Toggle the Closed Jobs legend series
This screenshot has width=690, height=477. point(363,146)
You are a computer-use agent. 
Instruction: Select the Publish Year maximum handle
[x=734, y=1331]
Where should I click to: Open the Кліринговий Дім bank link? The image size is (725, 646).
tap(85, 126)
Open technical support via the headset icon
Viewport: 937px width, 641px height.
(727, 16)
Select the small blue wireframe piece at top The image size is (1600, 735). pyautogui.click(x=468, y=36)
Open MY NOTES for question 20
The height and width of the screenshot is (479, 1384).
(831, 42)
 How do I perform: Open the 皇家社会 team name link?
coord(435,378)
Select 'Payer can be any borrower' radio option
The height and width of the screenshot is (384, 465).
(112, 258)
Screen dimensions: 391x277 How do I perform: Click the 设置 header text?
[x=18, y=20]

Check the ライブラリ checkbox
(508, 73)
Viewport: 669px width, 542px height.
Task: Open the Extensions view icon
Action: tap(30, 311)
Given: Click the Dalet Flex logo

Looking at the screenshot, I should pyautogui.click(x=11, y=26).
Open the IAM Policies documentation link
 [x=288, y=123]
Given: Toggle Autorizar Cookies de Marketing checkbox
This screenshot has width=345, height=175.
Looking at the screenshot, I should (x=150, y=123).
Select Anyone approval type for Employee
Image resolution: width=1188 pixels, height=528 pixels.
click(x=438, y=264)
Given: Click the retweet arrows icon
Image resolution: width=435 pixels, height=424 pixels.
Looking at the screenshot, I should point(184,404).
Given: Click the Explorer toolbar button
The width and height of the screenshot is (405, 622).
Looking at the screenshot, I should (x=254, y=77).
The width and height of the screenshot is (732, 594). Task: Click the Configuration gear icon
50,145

* EXERCISE DIRECTIONS
The expected output is the run of lines from the one holding "Select Anyone approval type for Employee" to the last line of the entries above, each reproduced character for character.

* ANSWER SPACE
Select Anyone approval type for Employee
Image resolution: width=1188 pixels, height=528 pixels.
click(x=438, y=264)
Given: Click the retweet arrows icon
Image resolution: width=435 pixels, height=424 pixels.
Looking at the screenshot, I should point(184,404).
Given: Click the Explorer toolbar button
The width and height of the screenshot is (405, 622).
Looking at the screenshot, I should (x=254, y=77).
The width and height of the screenshot is (732, 594). Task: Click the Configuration gear icon
50,145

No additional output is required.